### AIM OF THE EXERCISE
Answer these questions from the passage below about the ALARM framework:
1. What does the screenshot on the right of Figure 1 show?
2. What do the explanations and visualizations lack, according to the "Motivation" paragraph?
3. Which field of application drives the work?

Figure 1: (left) The series of steps that the proposed ALARM framework supports for end-to-end anomaly discovery and management. (right) A screenshot of ALARM’s GUI for visual exploration, verification and action-taking (i.e. new rule design).

Motivation. Anomaly explanation aims to equip the human analyst with the understanding of why the detected anomalies stand out [26]. Stand-alone explanations, however, are typically not directly utilized to improve downstream steps. There also exist various visual analytics tools specifically developed to aid detection by human perception or visual inspection to aid verification [17, 29, 30]. However, while the explanations and visualizations are expected to help the analyst gain sufficient “insight” into the anomalies, they lack explicit guidance toward decision-making and action-taking. Moreover, these detection, explanation and visualization techniques are often developed separately rather than supporting an end-to-end pipeline for human-in-the-loop anomaly mining and management for real world applications.

Application Scenario. Motivated by these gaps in the literature, we propose an end-to-end framework for anomaly mining, reasoning and management that not only equips the human-in-the-loop with anomaly explanations but also puts these explanations to use toward guiding the analyst in action-taking. Our work is driven by its applications in finance (related to bank/credit/merchant fraud and money-laundering detection and management), yet it can easily be utilized in other domains in which anomaly mining is critical.

### EXCERPTED DATA
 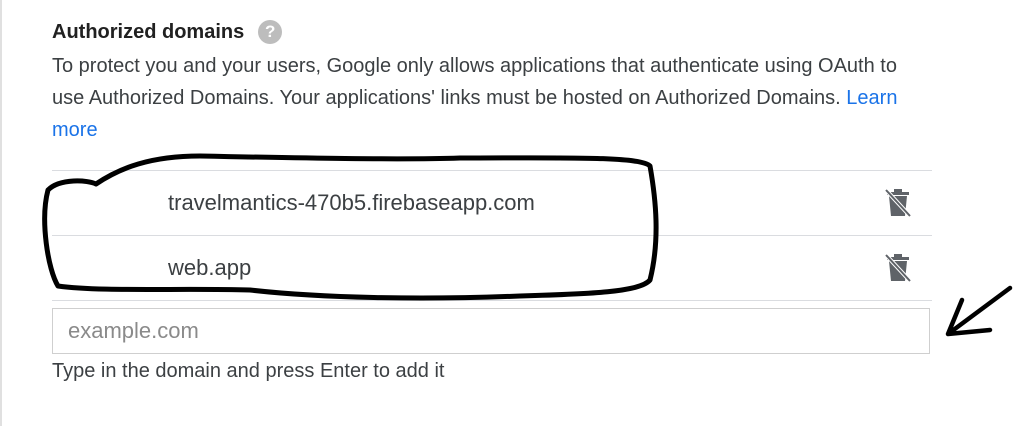 What do you see at coordinates (210, 268) in the screenshot?
I see `domain-name: web.app` at bounding box center [210, 268].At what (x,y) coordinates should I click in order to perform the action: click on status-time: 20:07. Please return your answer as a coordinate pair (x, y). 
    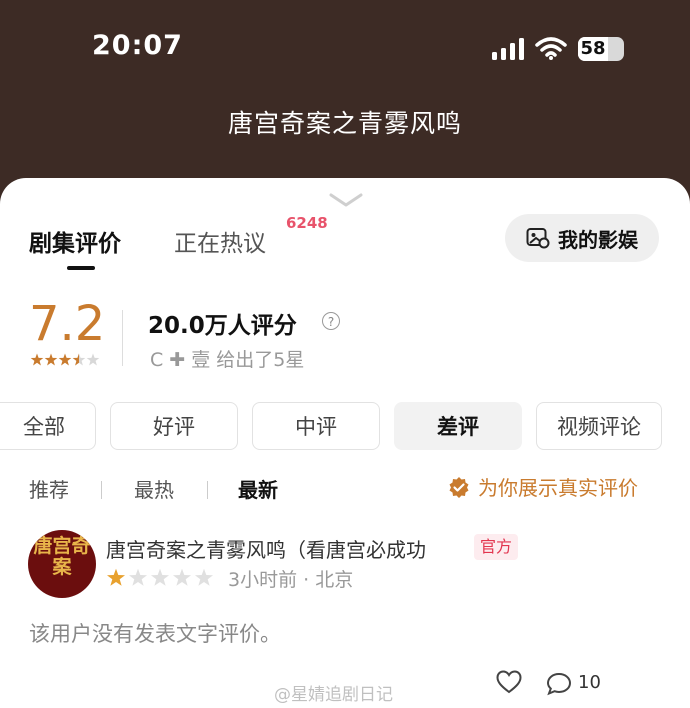
    Looking at the image, I should click on (138, 46).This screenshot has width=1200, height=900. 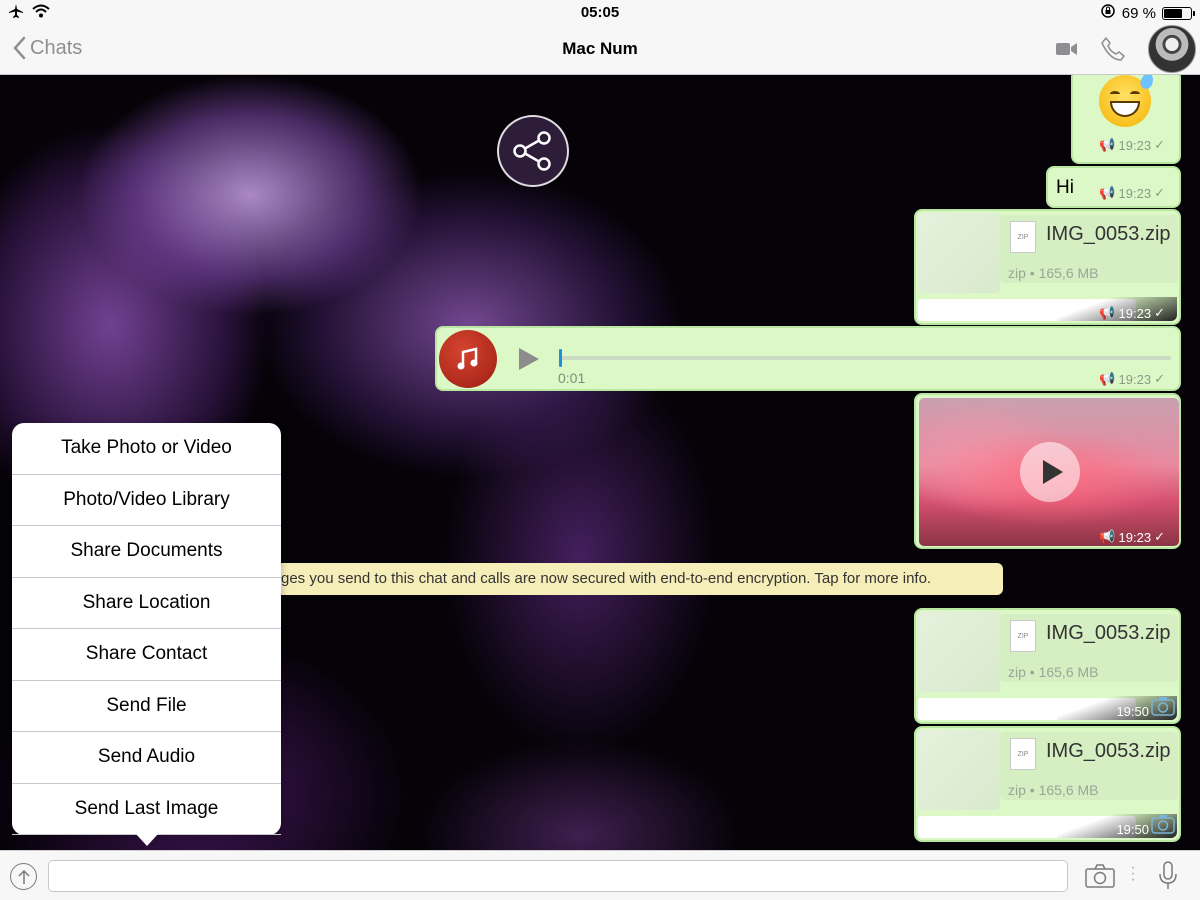 I want to click on microphone-button, so click(x=1168, y=878).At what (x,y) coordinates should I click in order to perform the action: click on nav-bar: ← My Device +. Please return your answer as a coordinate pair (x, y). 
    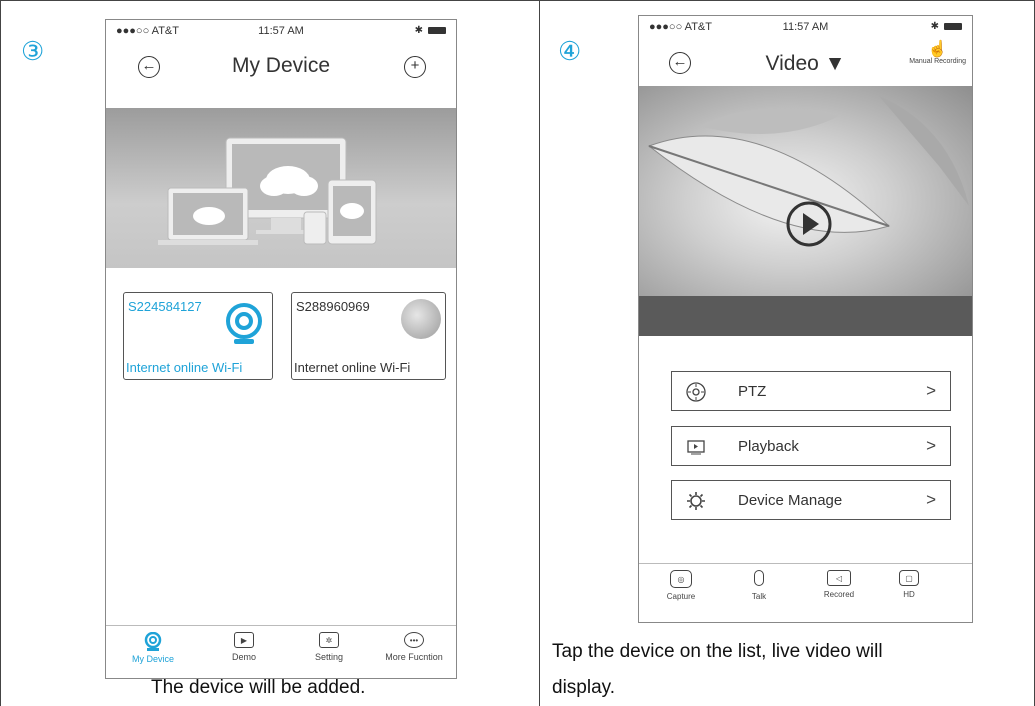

### WRITTEN ANSWER
1. ALARM's GUI for visual exploration, verification and action-taking (i.e. new rule design).
2. Explicit guidance toward decision-making and action-taking.
3. Finance (related to bank/credit/merchant fraud and money-laundering detection and management).